> [TEXTE DE LA PAGE]:

+++

Pour suivre son raisonnement, il faut partir d’un constat inattendu, que nous résumons avec une phrase prononcée par Haegi en 2016 : « Le Conseil d’État genevois a clairement reconnu […] que les communes de domiciliation subissaient des coûts nettement supérieurs aux communes d’emploi. C’est une réalité qui ne disparaît pas avec la frontière. »

Les investissements colossaux (ici le lycée Athénée) réalisés dans le pays sont notamment possibles grâce à la richesse créée par les frontaliers.

Les investissements colossaux (ici le lycée Athénée) réalisés dans le pays
sont notamment possibles grâce à la richesse créée par les frontaliers.

Parallèlement, le travailleur frontalier contribue de façon plus forte à la richesse du pays d’emploi, le Luxembourg dans notre cas. Alain Casoni sort la calculette : « Une commune luxembourgeoise gagne en moyenne 5 600 euros par an et par frontalier (NDLR : par jeu de redistribution des impôts collectés par l’État) , là où une commune française touche au maximum 3 000 euros. La différence est claire ! Alors que le frontalier utilise les écoles, les infrastructures et les collectes de déchets français, pour ne citer que ces exemples. »

Partant de ce constat, Alain Casoni alerte : « Il faut arrêter de résumer le dossier franco-luxembourgeois au transport. C’est un sujet important, mais les parkings relais ne vont pas résoudre les problèmes de fond. » C’est pourtant bien le seul débat qui ressort : A31 bis, trains, liaison Belval… Pour le reste, l’État luxembourgeois conserve des réflexes de vieux couple : « On nous dit : ‘faites-nous une liste des projets que vous voulez réaliser, et on verra bien ce qu’on finance’. C’est méprisant. »

Metz-Nancy : l’arrière-front mobilisé

Alain Casoni souhaite un fonds commun où les rétrocessions fiscales seraient versées (elles seraient de l’ordre de 140 millions d’euros par an, sur le modèle genevois). « Une partie de ce fonds serait gérée par les communes françaises où résident les frontaliers. Une autre serait dédiée aux projets avec le Luxembourg, dans une cogérance entre pays amis. Il existe 17 types de coopération frontalière en Europe. »

+++

> [EXERCICE COURT 1]:
Renvoyez à l'identique les lignes de la liste ci-dessous, de celle qui contient « Select Salaries Year 1 value $242,085 » jusqu'à celle qui contient « point(206,188) », toutes deux incluses, en omettant les images.
> [EXERCICE COURT 2]:
Reprenez la rédaction du texte sur les frontaliers qui travaillent au Luxembourg à la suite de sa dernière phrase.
Le texte et la liste n'ont aucun rapport entre eux.

> [DONNÉES]:
+++

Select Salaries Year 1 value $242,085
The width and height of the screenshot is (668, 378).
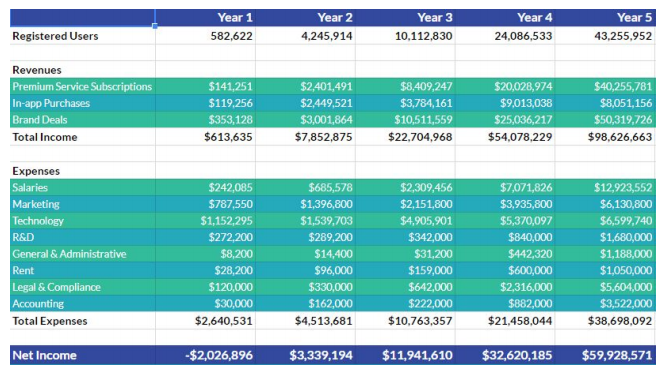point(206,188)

+++

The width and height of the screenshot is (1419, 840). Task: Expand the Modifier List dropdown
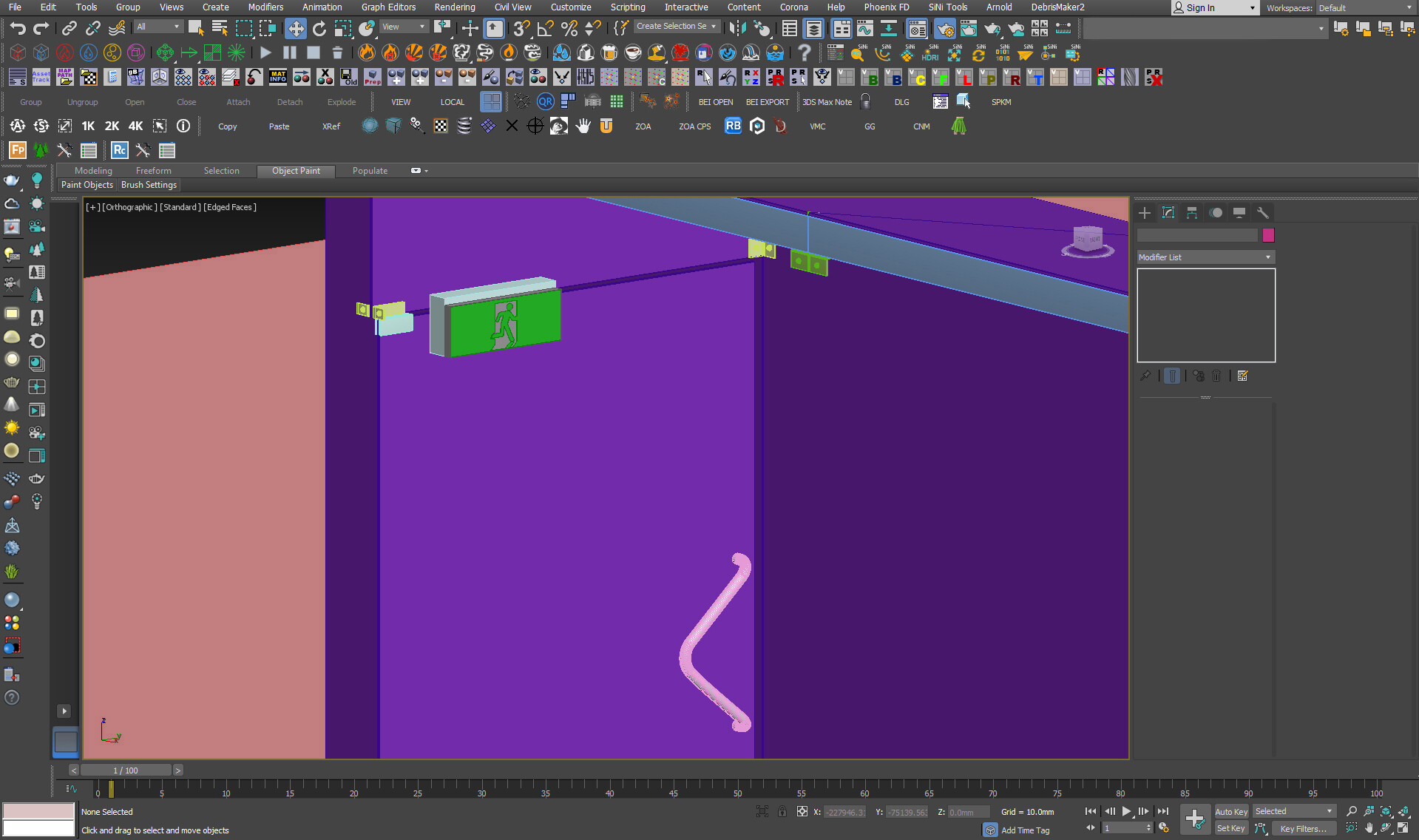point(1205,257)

+++

> [RÉPONSE ATTENDUE 1]:
Select Salaries Year 1 value $242,085
The width and height of the screenshot is (668, 378).
point(206,188)

> [RÉPONSE ATTENDUE 2]:
On s’est rendu du côté de Metz, pour savoir ce que la capitale mosellane pensait de ces agitations à la frontière. Ici, «seulement» un actif sur cinq travaille au Luxembourg. Passé les amabilités, c’est un coup de tonnerre : « La compensation financière est la mère des batailles à mener » , lâche un conseiller de la ville de Metz et du Sillon lorrain. « Nous travaillons sur une ligne commune claire : la compensation fiscale n’est pas un sujet, c’est le sujet majeur. Sans cela, tout le discours sur un meilleur codéveloppement est faussé .»

Sur des documents que nous avons pu consulter, on comprend que jusqu’à Metz et Nancy, les responsables s’alignent sur un constat : la métropolisation du Luxembourg se fait sans égards envers les régions limitrophes. « Le Luxembourg est ‘bunkerisé’ là où des mécanismes de rééquilibrage existent dans les métropoles d’un même pays : Bruxelles, Lyon, etc. » On répond que le Luxembourg est dans des frontières souveraines, que ce n’est pas comparable. « Donc on fait jouer l’Europe et la mondialisation à fond pour se développer, mais quand il s’agit de partager un peu, on invoque ses frontières ? »

Faillite des élus lorrains?…

S’il n’y avait que les Lorrains qui s’alarmaient, passe encore. L’éternel argument sur ces Français qui ont raté tous les virages de la croissance pourrait jouer. Mais une étude publiée en décembre par le Réseau d’études et d’analyses de la province de Luxembourg montre la situation édifiante en Wallonie : les arrondissements les plus pourvus en travailleurs frontaliers (Arlon, Aubange, etc.) sont les plus mauvais élèves en création d’entreprise ! Le rouleau compresseur «Luxembourg» fait son œuvre.

« La capacité financière d’une ville dépend des impôts sur les particuliers ET des impôts sur les entreprises, poursuit notre interlocuteur. Sans cela, on marche sur une jambe. La Lorraine finit par se dire qu’elle n’a plus d’intérêt à agir au service de la croissance d’une métropole qui ne partage pas.» D’où des blocages sur des sujets clivants (transports…). «La richesse fabriquée à plusieurs ne sert principalement qu’à développer un territoire, nous résume-t-on. Ça ne peut plus durer.»

Enquête à retrouver en intégralité dans Le Quotidien papier du 20 janvier

Que peut y gagner le Luxembourg ?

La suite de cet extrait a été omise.